◆ Task statement
Reproduce the lines of the records verbatim, from the line containing "At what coordinates should I click to accomplish: Collapse" through the line containing "will tap(537, 216).", with both of those lines included.

◆ Records supplied
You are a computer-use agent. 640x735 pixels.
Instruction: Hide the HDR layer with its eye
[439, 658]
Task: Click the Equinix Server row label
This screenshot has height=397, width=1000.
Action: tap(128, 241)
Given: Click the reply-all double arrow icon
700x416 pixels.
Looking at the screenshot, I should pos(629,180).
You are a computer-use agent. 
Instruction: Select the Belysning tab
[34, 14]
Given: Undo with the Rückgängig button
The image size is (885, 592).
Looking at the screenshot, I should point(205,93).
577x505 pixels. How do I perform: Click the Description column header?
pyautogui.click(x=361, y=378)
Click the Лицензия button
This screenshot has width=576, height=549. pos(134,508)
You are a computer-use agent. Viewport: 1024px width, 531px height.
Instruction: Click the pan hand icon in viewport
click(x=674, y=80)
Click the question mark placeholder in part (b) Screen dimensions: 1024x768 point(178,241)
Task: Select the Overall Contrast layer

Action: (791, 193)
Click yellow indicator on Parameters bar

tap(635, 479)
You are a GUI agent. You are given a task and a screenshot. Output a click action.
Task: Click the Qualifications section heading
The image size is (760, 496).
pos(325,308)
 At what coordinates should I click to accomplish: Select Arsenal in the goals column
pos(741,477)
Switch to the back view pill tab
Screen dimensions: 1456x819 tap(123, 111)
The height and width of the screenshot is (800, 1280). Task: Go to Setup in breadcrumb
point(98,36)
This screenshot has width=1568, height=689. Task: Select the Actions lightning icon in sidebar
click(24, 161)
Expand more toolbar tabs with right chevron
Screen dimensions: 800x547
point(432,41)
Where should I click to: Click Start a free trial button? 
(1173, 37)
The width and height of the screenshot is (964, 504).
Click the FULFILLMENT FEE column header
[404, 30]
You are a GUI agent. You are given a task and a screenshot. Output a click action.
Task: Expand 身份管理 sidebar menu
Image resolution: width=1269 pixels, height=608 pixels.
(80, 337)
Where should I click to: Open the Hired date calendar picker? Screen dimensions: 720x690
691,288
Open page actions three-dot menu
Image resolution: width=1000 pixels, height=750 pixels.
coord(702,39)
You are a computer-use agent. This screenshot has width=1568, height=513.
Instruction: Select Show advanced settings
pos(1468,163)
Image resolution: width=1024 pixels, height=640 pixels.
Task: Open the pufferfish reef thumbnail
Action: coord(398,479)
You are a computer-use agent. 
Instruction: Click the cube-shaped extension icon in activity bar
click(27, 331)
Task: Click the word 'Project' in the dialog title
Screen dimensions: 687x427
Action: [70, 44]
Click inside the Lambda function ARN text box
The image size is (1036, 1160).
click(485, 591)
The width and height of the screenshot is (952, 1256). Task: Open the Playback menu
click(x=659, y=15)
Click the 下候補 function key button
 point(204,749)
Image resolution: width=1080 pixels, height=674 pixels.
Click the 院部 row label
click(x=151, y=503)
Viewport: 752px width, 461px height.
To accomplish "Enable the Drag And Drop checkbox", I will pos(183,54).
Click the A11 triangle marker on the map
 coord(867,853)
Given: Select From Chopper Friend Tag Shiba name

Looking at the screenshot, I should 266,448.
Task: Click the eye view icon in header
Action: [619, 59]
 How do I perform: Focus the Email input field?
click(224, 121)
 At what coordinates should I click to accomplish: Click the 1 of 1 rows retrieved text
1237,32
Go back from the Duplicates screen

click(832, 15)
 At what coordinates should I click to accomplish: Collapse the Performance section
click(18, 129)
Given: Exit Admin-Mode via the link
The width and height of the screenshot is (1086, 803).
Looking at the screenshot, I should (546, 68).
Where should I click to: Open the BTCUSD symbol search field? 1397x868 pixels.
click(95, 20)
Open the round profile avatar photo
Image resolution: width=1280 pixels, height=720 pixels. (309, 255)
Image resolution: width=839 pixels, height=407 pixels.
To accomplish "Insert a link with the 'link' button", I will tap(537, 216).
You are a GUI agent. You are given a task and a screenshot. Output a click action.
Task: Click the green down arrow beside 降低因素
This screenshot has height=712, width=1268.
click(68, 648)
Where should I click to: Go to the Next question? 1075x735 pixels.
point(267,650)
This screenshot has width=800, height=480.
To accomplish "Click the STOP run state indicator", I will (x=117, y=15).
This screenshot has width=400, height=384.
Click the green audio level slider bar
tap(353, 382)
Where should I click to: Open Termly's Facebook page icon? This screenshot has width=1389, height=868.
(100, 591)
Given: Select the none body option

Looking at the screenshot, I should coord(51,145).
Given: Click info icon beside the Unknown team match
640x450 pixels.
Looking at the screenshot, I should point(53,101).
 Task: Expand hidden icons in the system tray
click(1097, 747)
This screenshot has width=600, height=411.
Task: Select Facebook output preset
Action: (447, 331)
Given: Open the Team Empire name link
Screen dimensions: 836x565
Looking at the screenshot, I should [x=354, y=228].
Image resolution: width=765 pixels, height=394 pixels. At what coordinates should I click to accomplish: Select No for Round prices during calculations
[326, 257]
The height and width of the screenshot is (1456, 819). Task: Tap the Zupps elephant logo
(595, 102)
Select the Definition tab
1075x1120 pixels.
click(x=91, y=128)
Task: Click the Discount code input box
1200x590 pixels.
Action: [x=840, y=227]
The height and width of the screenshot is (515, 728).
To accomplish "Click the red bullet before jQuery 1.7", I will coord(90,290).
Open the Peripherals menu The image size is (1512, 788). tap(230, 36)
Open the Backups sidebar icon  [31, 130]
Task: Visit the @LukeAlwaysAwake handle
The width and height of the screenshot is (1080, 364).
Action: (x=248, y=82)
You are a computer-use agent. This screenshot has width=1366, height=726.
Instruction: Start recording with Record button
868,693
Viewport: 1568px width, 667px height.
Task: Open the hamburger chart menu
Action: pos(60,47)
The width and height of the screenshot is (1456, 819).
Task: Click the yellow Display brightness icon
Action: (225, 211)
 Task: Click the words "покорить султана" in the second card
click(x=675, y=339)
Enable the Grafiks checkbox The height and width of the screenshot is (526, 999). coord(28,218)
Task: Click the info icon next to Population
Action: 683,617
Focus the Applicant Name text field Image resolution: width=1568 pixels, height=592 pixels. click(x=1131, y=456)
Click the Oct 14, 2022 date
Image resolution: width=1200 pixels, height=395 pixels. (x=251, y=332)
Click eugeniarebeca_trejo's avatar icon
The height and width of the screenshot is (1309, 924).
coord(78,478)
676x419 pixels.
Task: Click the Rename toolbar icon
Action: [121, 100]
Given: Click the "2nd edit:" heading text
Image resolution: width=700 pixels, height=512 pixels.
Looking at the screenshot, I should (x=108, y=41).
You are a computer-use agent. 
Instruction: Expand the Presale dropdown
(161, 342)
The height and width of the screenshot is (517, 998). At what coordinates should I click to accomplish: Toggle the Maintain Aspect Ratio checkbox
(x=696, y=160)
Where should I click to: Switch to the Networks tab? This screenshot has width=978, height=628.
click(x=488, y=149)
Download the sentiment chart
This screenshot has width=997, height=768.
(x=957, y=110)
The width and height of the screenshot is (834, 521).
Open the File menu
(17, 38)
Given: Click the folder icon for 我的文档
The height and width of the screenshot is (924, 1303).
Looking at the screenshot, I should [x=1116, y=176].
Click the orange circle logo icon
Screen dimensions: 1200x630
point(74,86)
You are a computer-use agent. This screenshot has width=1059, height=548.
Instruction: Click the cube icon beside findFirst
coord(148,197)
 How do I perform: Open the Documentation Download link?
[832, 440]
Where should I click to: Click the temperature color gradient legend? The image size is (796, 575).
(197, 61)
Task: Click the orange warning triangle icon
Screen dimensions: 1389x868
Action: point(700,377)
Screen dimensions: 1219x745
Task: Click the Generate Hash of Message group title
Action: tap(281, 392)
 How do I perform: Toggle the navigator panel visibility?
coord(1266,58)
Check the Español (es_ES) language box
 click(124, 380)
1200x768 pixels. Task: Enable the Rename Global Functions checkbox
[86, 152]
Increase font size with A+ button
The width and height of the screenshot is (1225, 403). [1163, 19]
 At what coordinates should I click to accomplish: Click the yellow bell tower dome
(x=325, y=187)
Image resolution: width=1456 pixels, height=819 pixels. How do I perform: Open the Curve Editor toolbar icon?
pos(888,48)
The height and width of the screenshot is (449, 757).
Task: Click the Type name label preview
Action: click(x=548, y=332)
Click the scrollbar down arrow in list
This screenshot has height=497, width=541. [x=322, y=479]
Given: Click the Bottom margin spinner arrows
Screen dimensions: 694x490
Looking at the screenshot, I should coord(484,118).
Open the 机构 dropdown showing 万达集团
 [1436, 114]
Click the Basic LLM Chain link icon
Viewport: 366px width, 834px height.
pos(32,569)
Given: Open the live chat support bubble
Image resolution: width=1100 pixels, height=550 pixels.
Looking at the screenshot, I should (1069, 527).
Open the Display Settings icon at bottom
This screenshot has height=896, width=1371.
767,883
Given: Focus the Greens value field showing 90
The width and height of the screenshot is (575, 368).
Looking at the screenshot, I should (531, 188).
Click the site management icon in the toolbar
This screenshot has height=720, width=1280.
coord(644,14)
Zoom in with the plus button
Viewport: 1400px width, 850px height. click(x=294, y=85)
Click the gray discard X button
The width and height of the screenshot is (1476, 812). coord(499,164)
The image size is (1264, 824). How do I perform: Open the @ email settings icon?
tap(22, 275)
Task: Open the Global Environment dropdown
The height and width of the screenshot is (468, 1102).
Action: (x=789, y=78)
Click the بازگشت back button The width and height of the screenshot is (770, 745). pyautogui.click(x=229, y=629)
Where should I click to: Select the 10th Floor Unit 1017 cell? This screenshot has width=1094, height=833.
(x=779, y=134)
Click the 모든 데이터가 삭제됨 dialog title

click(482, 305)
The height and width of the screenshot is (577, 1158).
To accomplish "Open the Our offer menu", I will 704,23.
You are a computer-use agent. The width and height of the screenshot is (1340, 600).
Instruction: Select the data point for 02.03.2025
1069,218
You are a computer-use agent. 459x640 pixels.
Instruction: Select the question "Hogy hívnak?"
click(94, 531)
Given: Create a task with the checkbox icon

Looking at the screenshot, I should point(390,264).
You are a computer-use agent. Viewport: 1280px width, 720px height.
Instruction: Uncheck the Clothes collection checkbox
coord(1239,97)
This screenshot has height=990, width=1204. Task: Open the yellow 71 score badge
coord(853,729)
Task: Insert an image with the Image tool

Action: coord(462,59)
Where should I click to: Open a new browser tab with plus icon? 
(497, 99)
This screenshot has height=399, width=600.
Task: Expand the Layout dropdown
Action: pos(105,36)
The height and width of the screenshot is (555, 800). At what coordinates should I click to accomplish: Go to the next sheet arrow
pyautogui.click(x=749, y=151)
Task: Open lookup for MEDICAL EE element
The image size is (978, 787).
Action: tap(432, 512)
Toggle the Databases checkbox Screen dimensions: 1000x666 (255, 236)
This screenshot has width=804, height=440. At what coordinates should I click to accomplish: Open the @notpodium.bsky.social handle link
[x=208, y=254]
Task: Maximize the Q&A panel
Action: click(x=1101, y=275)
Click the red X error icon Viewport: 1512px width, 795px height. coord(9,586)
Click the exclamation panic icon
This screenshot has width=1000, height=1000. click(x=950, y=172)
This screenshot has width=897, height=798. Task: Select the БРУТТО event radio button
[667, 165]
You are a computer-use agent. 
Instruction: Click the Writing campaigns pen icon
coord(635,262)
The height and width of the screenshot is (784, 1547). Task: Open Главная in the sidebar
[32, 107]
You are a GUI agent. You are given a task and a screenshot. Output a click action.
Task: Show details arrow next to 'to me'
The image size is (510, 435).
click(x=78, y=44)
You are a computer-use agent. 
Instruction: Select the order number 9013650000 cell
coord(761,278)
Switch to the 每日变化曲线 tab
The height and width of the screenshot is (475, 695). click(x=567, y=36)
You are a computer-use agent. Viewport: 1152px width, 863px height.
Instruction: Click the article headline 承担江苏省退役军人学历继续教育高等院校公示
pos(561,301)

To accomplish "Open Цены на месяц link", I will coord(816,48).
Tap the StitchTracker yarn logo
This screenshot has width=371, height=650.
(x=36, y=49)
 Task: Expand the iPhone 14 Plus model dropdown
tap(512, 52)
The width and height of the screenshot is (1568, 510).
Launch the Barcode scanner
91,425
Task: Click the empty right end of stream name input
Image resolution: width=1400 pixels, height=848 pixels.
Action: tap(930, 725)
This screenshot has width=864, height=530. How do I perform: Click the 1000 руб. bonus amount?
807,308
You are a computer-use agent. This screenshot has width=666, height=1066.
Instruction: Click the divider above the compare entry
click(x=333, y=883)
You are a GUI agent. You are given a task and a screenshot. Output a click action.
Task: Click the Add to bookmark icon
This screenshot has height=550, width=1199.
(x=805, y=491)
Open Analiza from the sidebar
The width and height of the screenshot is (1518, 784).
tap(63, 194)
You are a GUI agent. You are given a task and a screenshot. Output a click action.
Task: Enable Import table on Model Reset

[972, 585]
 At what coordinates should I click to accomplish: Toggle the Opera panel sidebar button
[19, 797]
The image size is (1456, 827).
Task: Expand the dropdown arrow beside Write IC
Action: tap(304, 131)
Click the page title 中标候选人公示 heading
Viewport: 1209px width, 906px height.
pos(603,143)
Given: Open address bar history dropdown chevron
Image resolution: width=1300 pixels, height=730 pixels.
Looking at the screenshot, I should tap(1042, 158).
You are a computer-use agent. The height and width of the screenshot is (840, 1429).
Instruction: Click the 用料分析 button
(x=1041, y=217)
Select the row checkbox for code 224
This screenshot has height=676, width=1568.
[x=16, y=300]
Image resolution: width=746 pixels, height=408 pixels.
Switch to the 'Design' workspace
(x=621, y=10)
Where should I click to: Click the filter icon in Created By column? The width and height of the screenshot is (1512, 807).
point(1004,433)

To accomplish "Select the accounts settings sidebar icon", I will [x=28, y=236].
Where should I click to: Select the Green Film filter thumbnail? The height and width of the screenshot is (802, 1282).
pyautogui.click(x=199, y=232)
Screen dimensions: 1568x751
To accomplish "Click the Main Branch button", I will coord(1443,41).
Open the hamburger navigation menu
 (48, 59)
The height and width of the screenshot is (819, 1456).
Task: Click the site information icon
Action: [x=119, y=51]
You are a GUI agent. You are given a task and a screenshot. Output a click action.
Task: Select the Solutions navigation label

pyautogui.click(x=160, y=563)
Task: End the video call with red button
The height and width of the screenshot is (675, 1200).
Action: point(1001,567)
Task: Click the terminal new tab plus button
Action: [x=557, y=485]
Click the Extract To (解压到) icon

◆ Task answer
 At what coordinates should I click to accomplish: Collapse the Performance section
click(18, 129)
Given: Exit Admin-Mode via the link
The width and height of the screenshot is (1086, 803).
Looking at the screenshot, I should (546, 68).
Where should I click to: Open the BTCUSD symbol search field? 1397x868 pixels.
click(95, 20)
Open the round profile avatar photo
Image resolution: width=1280 pixels, height=720 pixels. (309, 255)
Image resolution: width=839 pixels, height=407 pixels.
To accomplish "Insert a link with the 'link' button", I will tap(537, 216).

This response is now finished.